Midland Football Alliance
- Founded: 1890
- Abolished: 1893
- Region: England
- Most championships: Derby County reserves (2 titles)

= Midland Alliance (1890) =

The Midland Alliance was an association football league for teams in the Midlands of England, which ran for three seasons in the 1890s.

==History==

The League was set up at a meeting at the Maypole Hotel in Nottingham in June 1890. The aim was to form a competition akin to the Midland League for clubs overlooked for that particular division; nine clubs initially pledged to join, with an invitation sent to Football League club Notts County for its reserve side (the Rovers) to take part. County duly accepted and 10 teams formed the first league, officially called the Midland Football Alliance, but almost always referred to as the Midland Alliance.

===1890–91 season===

Rotherham Swifts, after winning only one of its first five matches, withdrew from the league in December 1890. Although the Alliance initially refused to accept the club's resignation, another member, Jardines, was suspended by the Football Association for non-payment of a fine. On 17 April 1891 it was decided to expunge both clubs' records; this did not have any effect on the overall table, as Notts County Rovers were uncatchable, although it made the gap a little smaller as Jardines' only win had come against Rovers.

===1891–92 season===

Five new clubs were elected into the competition, including three reserve sides - those of Derby County (the Wanderers), Lincoln City (the Swifts), and Long Eaton Rangers (the Athletic). Leicester Fosse and Boston also applied to join, but were not elected; Sheffield, having finished bottom in the first season, was forced to apply for re-election, but was voted back in.
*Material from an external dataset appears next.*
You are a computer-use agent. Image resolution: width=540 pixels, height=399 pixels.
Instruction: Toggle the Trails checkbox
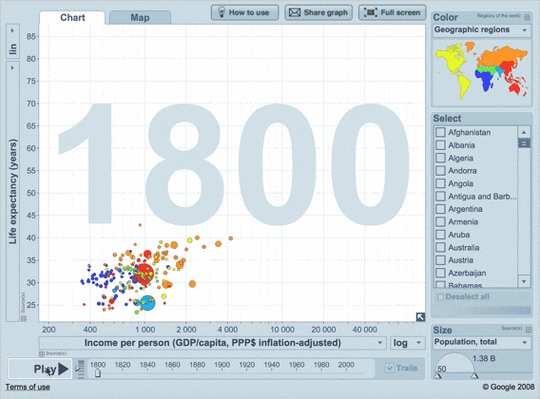(x=390, y=368)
Grantham Rovers, despite finishing fourth the previous season, decided not to enter again, as the club's debts had increased to £44 and it had to undertake a new guarantee scheme in order to continue at all; instead it sought bigger gates by joining the Midland League, and the club was replaced by its rival Grantham Town. Two other clubs – Doncaster Rovers and Loughborough – also left for the Midland League.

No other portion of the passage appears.